The European Union Policy-Making (EUPOL) dataset

The EUPOL dataset includes virtually all information contained in the European Commission’s online database PreLex. The mission of PreLex is to monitor the inter-institutional decision-making process of the EU, providing information about various formal events and institutional actors involved in policy-making, as well as cross-references to documents contained in other online databases.
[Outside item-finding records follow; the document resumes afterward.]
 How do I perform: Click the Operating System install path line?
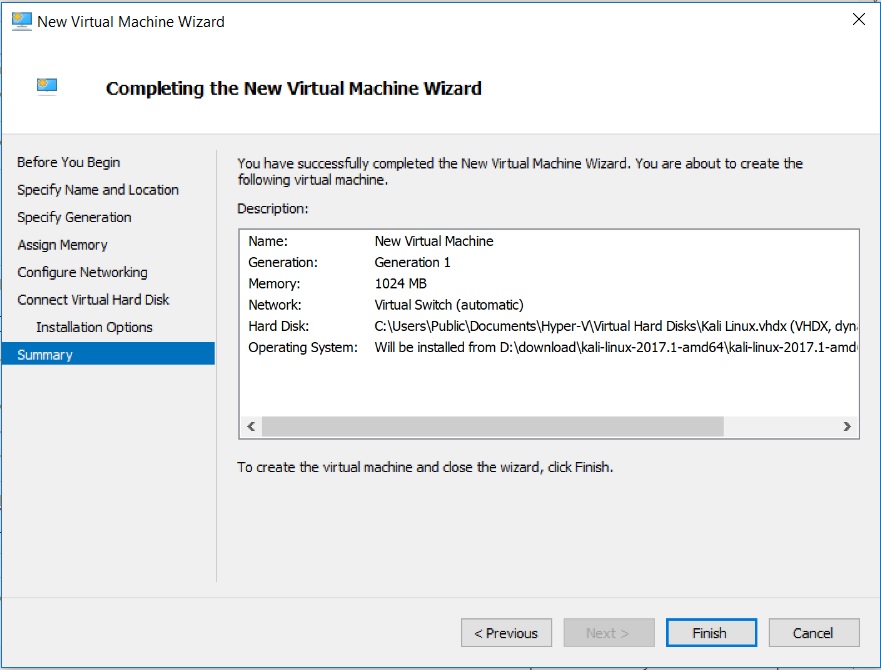click(x=615, y=348)
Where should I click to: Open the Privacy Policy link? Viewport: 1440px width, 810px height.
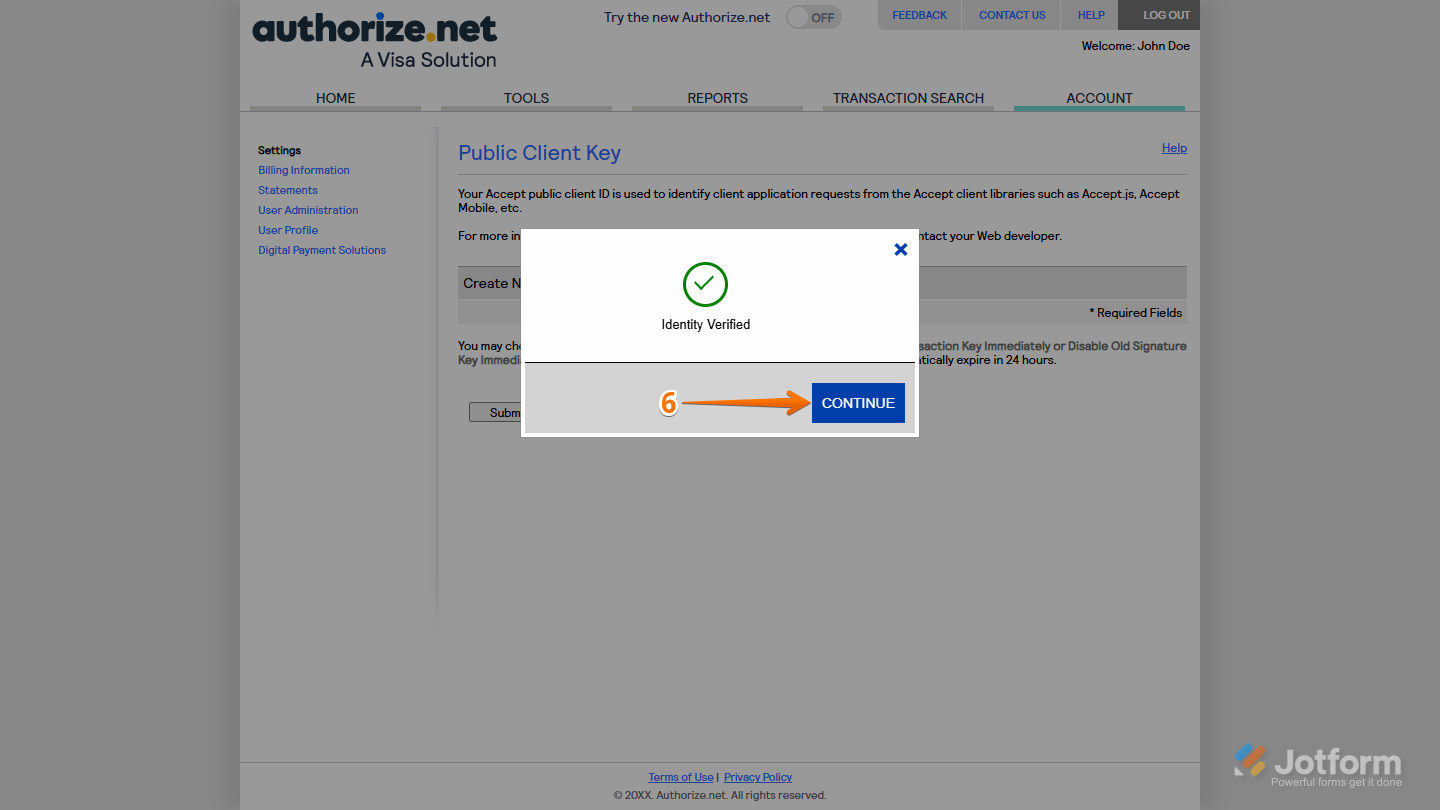pos(757,777)
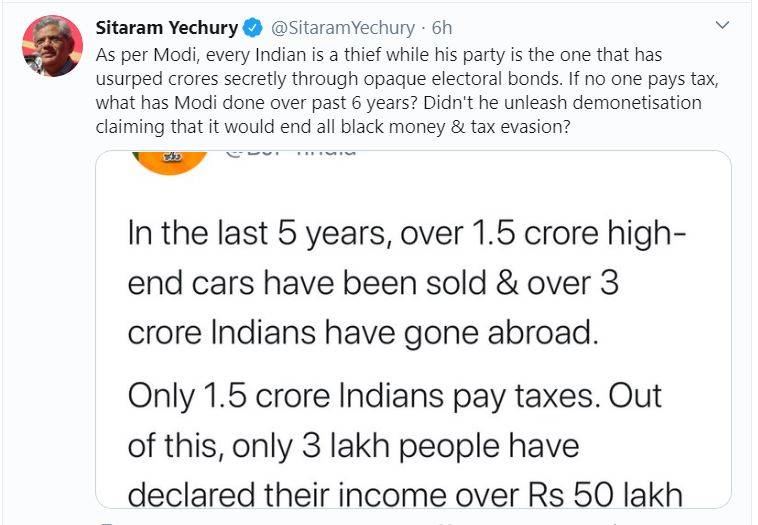The width and height of the screenshot is (758, 525).
Task: Click the quoted tweet's partially hidden handle
Action: (x=290, y=154)
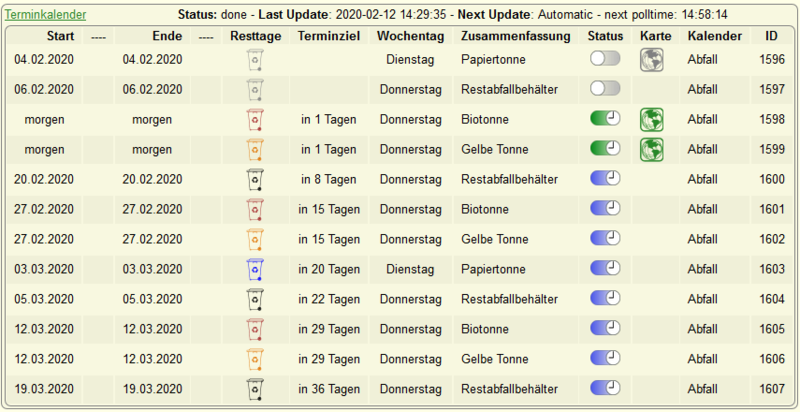Click the 'in 20 Tagen' Terminziel cell
Screen dimensions: 800x412
coord(329,269)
In combination with its long-term coverage since the mid 1970s, PreLex is a useful database for studies of EU politics. The EUPOL dataset provides the complete information contained in PreLex in a standardized and machine-readable format. Overall, the latest version of the dataset consists of more than 33,673 decision-making cases, whose features are described by more than 2,700 variables. For further information, please see the data set description published in European Union Politics (see reference below) and the relevant blog posts.

Dataset description (please cite when using the dataset)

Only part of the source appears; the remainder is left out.